Fokke Obbema, a Beijing-based correspondent for one of the main Dutch dailies, de Volkskrant, hopes his new book China and Europe: where two worlds meet will create greater understanding. But Obbema emphasises that he doesn’t want to make excuses for China.
by John-Boy Vossen
“I’m not trying to gloss over the country’s authoritarian political system or the human rights violations”, explains Obbema. “I want to show what China stands for and the country’s role. I want to present as realistic a picture of the country as possible by presenting the facts as objectively as possible.”
In his book, he examines China’s allegedly increasing influence in Europe. Journalists often warn about this “yellow peril”, he says, but the figures show a different picture. In 2011 and the first half of 2012, China invested four billion euros in Europe. That’s considerably less than US investments in Europe or amongst members of the European Union themselves.

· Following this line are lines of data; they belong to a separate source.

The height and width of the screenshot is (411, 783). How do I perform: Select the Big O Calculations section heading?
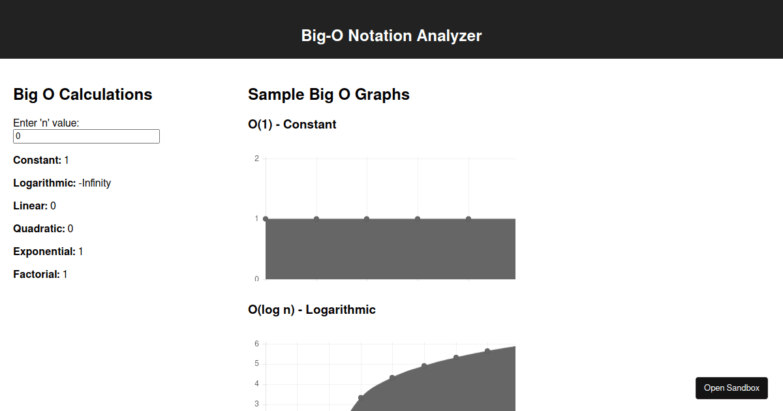82,94

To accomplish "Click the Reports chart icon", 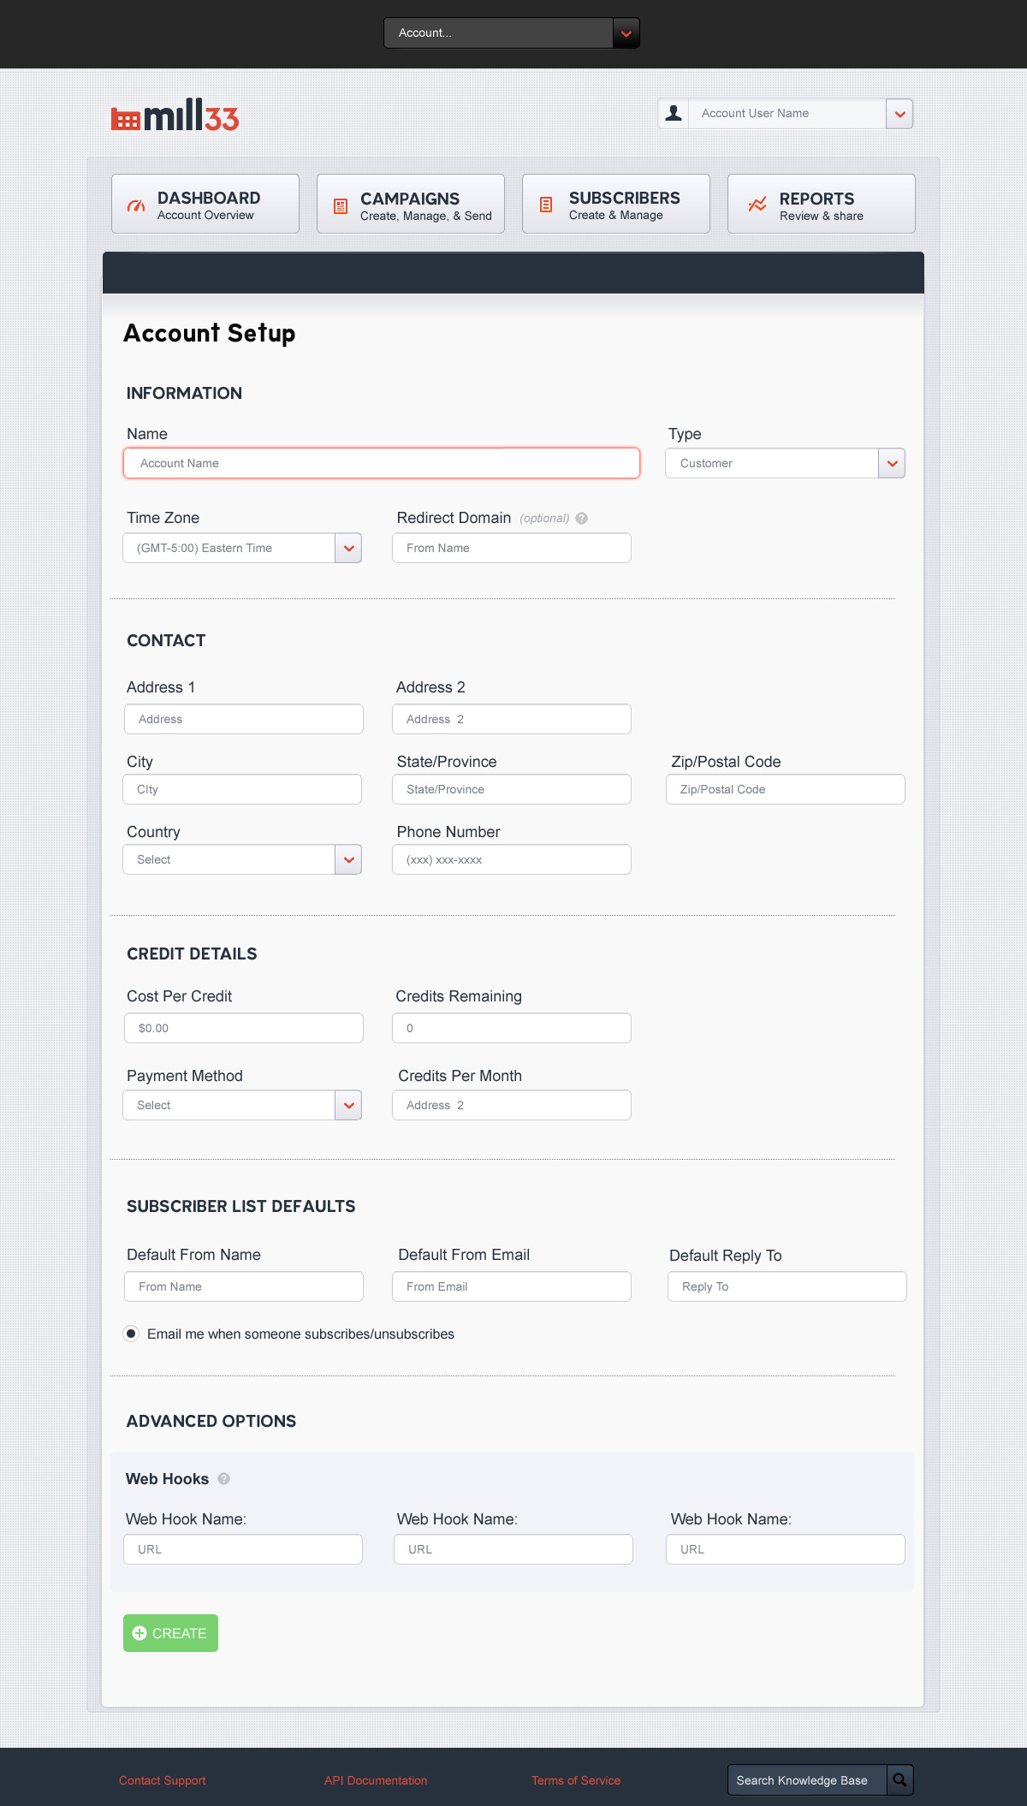I will [x=757, y=204].
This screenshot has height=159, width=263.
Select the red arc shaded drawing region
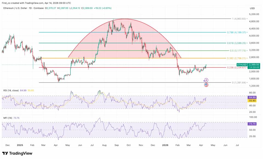click(123, 41)
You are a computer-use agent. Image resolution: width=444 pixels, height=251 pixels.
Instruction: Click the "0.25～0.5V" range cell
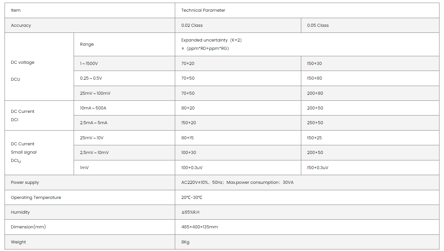click(91, 78)
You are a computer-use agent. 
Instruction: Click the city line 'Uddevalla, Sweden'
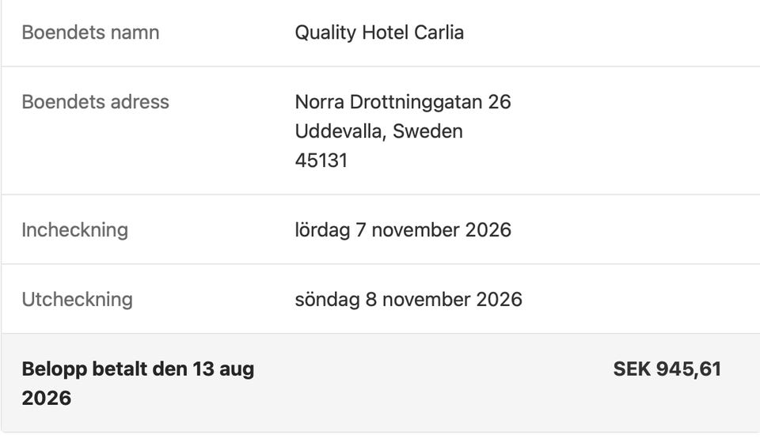[x=378, y=131]
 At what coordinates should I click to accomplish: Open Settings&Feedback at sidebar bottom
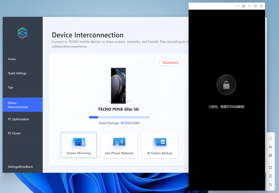point(20,167)
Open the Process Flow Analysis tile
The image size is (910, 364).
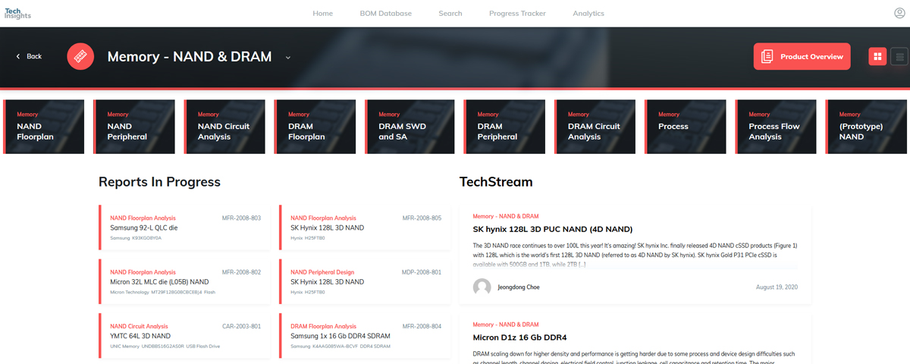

Obbema also discusses censorship in China. “Various people I spoke to”, he explains, “told me that Chinese journalists and scientists enjoy greater freedom today, despite all the censorship. When I started looking in the Western media for articles about this, I discovered that little or nothing had been published on the subject.”
Fear of China
The author believes the reason for this contradiction lies in the fact that many newsrooms only want stories in which journalists emphasise this fear of China. “A good example was an article I wrote about Chinese buying wine estates in the Bordeaux region. British and American media reported that the region’s world famous wine production was going to fall into Chinese hands.”
“When I went there, I discovered that of the 11,000 wine estates, the Chinese had purchased only six relatively unknown ones. I quoted a grumbling farmer as well as two experts who were positive about the investment. The sub-editor chose the farmer’s quote as the headline because otherwise I had ‘no story’.”
According to Obbema, reporters believe they know what readers want and so they play up these feelings of fear. “China obviously provides sufficient cause for this. But I think the country’s image has become too distorted. China can be criticised on many different levels. But if we only focus on the negative aspects, then we are going too far.”
The author hopes his book will create awareness and reduce one-sided reporting. “I think that readers want balanced articles. Journalists need to understand that and think about how they can provide better reporting.”
Obbema believes it will take time for this awareness to take root: “I think newspapers are likely to continue playing up the feelings of fear, in part because of adverse social developments, such as the economic crisis. This increases fear among people, and the media are jumping on that bandwagon.”